QUESTIONS ON THE MATERIAL –
**1)** Write out the part of the article excerpt about Aaliyah's registration fees that begins with the words containing "Kelly ultimately stepped" and ends with "on the books.", word for word.
**2)** Please write what comes next in the article excerpt about Aaliyah's registration fees, starting right after its final sentence.

DOCUMENT SEGMENT –
----

That’s why, Aaliyah said, she left Covenant House. Previous rounds of notification had bled her dry, she said, and the training program the shelter had helped her get into only pays a small stipend for the first several weeks. She had no way to pay the $1,200 notification bill, she said.
The New Orleans Police Department, which enforces the sex-offender registration rules, would make no exception or allowance for a payment plan.
Kelly ultimately stepped in to pay Aaliyah’s registration fees so she could move back into Covenant House’s structured environment, but he expressed frustration that nobody in the system was willing to apply common sense to her case.
“I mean really, what are we doing here?” said Kelly. “We are taking a young girl, who has no job and knows no way to make money other than selling her body, and we are telling her she had better come up with $1,200 quick. What do they expect her do? Really?”
Asked whether the Police Department’s hardline stance was serving public safety in this case, NOPD Commander Doug Eckert said that his job isn’t to interpret the rules, it is to enforce the rules on the books.

----

Saved data entries:
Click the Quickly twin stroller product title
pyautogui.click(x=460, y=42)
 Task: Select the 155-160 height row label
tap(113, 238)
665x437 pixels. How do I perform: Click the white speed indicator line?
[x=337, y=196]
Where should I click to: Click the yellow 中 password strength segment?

----

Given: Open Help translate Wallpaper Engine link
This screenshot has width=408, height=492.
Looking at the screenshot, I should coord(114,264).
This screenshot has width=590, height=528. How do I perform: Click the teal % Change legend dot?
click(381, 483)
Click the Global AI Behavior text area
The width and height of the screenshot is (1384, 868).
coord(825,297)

----

YOUR WRITTEN ANSWERS –
**1)**
Kelly ultimately stepped in to pay Aaliyah’s registration fees so she could move back into Covenant House’s structured environment, but he expressed frustration that nobody in the system was willing to apply common sense to her case.
“I mean really, what are we doing here?” said Kelly. “We are taking a young girl, who has no job and knows no way to make money other than selling her body, and we are telling her she had better come up with $1,200 quick. What do they expect her do? Really?”
Asked whether the Police Department’s hardline stance was serving public safety in this case, NOPD Commander Doug Eckert said that his job isn’t to interpret the rules, it is to enforce the rules on the books.

**2)**
Katie Schwartzmann, co-director of the Roderick and Solange MacArthur Justice Center, said the state’s sex-offender registration requirements “have become so punitive that they are counterproductive to public safety.”
“Individual facts of particular cases should matter,” she said. “The Legislature has adopted so many bans and regulations that at this point it is virtually impossible for any person convicted of any sex offense to live on the grid in our community. It is extremely difficult to get a job or find housing, which causes people to cycle into homelessness. Homeless people cannot comply with the sex-offender registry because they have no permanent address and cannot afford the hundreds of dollars required to send out notification cards.
“So what happens? They live in our parks and under bridges, moving from place to place until finally they are arrested and put back in jail not because they are any actual threat to any of us, but for not registering.”
THE LAW
State legislators drafted the “exposure to AIDS virus” law in 1987 at the height of the AIDS panic, a time when the virus was poorly understood and often meant a death sentence for those who contracted it, said Mark Alain Dery an assistant professor of clinical medicine at Tulane University who runs the school’s AIDS clinic in New Orleans.
Since it was widely believed to be a “gay” virus at the time, supporting criminal punishments for those who carried it was an easy political decision to make, he said.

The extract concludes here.